A sign-less transcription factor analysis as conducted here limits inferences to function. Sign-sensitive approaches, until now, can utilize only very small TF catalogs [21]. However, some conclusions on the inner functioning of the protein-protein network constructed by switching motifs using current experimental knowledge can be drawn (Fig 4). Switching motifs were either enriched in senescence, and avoided in energy starvation, or vice versa. One group of senescence-associated proteins, indicated by switching motifs, connected to ATM and ATR as proximal sensors for DNA damage response [43, 70], which network under DNA damage stress with the p53 pathway [71]. In contrast, a different subset of proteins was connected to energy stress sensors AMPK [44, 45] and PTEN [72, 73]. Suppressed PTEN stimulates the Akt pathway, consistent with experimental findings of increased Akt signaling in ERiQ [41]. Increased Akt protein activity, but reduced p53 expression, are specific hallmarks of the ERiQ phenotype. Furthermore, interaction of Akt with CREB and FOXO transcription factors support a pro-survival cell state under energy stress [74, 75]. The exact function of HDACs and HATs in senescence [76, 77] or in response to low ATP [78, 79], as predicted by the PPI, still needs to be determined.
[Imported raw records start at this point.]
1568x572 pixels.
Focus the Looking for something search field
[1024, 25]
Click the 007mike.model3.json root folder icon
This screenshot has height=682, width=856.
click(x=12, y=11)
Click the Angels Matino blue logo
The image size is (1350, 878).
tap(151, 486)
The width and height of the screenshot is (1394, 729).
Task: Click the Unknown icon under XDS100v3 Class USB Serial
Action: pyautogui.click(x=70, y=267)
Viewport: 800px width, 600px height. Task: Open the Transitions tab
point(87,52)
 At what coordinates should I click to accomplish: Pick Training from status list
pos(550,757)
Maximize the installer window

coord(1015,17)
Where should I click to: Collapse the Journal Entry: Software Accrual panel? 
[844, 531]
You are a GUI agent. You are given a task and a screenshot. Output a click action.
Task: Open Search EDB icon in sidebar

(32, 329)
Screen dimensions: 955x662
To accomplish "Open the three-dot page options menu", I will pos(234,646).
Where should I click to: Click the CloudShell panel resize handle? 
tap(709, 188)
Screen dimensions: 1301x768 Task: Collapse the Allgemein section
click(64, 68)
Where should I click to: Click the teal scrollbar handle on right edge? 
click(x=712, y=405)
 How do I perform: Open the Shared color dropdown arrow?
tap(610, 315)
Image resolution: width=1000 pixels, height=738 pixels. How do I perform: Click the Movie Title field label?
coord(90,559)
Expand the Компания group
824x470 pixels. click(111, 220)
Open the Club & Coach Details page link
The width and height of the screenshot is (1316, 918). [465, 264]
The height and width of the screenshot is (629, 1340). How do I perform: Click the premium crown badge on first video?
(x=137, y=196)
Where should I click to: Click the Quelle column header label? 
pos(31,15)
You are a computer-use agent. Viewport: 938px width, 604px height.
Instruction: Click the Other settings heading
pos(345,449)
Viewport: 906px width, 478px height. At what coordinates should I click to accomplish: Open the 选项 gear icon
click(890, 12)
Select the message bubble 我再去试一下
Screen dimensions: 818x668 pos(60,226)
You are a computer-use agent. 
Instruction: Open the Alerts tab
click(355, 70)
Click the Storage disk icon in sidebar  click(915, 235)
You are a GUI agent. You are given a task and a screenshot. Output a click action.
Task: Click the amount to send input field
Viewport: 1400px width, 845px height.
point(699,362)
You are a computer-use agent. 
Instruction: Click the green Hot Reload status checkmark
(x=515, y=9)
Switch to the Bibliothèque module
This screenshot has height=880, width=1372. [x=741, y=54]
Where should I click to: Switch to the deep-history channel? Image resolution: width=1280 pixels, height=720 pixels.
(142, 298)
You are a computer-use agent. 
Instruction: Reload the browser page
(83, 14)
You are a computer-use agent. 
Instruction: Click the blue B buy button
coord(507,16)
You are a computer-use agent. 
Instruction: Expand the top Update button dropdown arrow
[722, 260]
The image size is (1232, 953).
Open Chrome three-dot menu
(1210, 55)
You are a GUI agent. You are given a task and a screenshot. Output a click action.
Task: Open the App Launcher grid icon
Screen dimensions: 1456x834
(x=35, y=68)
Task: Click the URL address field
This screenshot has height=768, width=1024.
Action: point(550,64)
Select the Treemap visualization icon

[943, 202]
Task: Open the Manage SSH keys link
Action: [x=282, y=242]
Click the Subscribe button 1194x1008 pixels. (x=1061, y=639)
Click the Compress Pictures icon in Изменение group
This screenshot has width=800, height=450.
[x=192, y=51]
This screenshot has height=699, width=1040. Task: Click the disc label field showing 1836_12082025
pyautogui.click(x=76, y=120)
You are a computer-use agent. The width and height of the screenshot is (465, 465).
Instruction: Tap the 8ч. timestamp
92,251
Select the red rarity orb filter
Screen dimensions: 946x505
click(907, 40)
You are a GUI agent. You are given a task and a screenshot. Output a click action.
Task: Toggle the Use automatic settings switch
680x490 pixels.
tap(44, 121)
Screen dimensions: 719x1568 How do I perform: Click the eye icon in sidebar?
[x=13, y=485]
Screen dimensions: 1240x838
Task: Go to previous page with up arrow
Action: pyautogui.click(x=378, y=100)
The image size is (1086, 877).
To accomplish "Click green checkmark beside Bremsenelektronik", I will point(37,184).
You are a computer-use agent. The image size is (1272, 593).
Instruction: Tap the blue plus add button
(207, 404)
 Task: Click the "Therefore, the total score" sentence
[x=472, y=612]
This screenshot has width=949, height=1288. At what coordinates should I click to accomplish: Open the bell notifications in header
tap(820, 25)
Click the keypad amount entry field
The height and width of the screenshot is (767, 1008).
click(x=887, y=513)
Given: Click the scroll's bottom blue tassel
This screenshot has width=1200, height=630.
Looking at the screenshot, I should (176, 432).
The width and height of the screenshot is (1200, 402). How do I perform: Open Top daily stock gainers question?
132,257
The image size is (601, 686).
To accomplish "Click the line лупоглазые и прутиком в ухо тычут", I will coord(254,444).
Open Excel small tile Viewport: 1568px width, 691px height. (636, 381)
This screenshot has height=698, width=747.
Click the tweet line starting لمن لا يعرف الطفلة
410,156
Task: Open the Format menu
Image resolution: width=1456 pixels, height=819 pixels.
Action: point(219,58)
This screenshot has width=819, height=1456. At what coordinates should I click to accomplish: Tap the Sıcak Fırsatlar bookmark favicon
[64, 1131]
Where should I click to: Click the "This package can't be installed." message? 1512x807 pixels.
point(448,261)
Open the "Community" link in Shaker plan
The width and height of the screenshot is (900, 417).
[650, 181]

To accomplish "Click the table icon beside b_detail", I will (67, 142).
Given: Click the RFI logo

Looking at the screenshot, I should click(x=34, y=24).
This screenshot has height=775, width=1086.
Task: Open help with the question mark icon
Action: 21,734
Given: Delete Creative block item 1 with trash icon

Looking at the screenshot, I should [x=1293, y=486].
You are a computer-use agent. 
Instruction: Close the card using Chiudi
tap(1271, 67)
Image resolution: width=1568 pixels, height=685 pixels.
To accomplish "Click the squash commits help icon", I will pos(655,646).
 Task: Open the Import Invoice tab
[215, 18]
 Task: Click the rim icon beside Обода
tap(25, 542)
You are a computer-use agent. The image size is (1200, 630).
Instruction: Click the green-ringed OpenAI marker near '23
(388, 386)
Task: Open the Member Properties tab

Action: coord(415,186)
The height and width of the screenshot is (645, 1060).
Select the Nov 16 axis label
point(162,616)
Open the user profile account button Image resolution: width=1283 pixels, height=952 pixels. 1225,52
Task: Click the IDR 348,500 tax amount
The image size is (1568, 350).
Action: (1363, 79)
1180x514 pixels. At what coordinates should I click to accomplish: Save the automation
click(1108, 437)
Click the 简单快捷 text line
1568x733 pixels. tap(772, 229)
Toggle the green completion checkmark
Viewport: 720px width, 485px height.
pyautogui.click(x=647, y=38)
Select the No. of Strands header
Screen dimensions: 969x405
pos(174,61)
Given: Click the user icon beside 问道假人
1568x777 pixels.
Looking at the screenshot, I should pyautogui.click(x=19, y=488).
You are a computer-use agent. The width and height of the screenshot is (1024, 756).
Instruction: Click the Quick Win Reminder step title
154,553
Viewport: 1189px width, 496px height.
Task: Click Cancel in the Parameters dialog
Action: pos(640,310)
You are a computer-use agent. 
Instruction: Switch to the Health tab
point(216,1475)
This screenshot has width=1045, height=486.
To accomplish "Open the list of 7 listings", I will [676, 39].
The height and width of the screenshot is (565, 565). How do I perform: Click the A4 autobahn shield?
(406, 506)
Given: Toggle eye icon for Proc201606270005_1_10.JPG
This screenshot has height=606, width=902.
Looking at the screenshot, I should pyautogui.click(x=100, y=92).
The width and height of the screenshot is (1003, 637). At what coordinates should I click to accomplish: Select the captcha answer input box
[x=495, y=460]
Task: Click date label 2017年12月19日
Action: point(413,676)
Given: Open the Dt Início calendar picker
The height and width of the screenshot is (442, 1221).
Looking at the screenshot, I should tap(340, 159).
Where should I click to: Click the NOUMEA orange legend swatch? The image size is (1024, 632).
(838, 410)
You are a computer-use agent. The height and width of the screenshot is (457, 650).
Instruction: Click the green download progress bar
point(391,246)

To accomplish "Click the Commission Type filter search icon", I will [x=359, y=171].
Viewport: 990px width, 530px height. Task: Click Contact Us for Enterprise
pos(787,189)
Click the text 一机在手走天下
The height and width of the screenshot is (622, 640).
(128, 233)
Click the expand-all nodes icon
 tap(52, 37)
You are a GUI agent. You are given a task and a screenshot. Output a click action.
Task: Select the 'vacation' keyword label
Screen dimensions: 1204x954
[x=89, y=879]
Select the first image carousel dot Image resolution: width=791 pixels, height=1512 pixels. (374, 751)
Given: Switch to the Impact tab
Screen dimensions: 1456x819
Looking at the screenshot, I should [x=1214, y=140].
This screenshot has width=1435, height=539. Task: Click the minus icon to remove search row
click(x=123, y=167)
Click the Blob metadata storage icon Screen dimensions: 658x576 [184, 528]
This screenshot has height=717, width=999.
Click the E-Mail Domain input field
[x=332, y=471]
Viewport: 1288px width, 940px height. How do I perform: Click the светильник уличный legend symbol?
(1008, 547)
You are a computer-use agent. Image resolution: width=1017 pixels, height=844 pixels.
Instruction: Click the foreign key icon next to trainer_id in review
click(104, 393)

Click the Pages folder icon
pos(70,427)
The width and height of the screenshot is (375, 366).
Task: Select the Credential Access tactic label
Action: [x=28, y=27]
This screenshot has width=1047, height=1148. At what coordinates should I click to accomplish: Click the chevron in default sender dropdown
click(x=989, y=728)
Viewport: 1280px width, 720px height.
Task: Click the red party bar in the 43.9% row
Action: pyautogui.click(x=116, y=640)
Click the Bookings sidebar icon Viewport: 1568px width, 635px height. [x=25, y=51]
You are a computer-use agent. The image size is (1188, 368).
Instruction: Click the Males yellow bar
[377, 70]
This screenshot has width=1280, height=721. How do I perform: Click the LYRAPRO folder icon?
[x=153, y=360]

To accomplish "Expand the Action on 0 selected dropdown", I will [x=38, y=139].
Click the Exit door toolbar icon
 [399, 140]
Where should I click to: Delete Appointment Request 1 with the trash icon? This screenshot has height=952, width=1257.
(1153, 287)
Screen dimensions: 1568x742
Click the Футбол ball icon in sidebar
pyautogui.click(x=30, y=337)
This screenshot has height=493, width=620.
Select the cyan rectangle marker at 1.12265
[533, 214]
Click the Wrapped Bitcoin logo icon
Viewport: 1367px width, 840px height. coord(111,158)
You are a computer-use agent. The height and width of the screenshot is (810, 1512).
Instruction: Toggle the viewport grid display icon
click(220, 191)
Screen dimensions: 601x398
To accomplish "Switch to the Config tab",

In summary, senescence and energy restriction motifs relate to specific chronic stress sensors in distinct regulatory networks, causing anti-correlating clusters when ranked.

The mechanisms of transcription are complex and fine-tuned by cell specific transcriptional networks, epigenetics, methylation and ubiquitination [80–82], cell turnover rates [83] and heterogeneities in the functional elements of transcription [84]. Moreover, mitochondrial dysfunction and retrograde response mechanisms have been identified as factors influential for changes in gene expression [85–87]. Therefore, it is reasonable to assume that aging interferes with the transcriptional machinery in multiple ways, increasing diversity and heterogeneities. This may contribute to a mosaic of cellular phenotypes in some tissues. For instance, energy stress may play a primary role in tissues maintaining proliferative capacity, such as skin, but mitochondrial dysfunction has also been considered as an entry point into replicative senescence [88, 89]. Nevertheless, we were able to identify distinct gene regulatory signatures that share prevailing gene regulatory patterns during aging and demonstrate the validity of different experimental fibroblast models addressing these phenotypes. Specifically, our findings emphasize the role of mitochondrial dysfunction and energetic stress in post-mitotic tissues [90–93], involving AMPK and PTEN previously associated with longevity [94, 95]. Our results support the utility of transcription factor analyses in aging and application to tissues, experimental models and cell types. The transcription factors and related proteins identified here provide additional experimental targets for future in-depth analyses of transcriptional regulation in aging.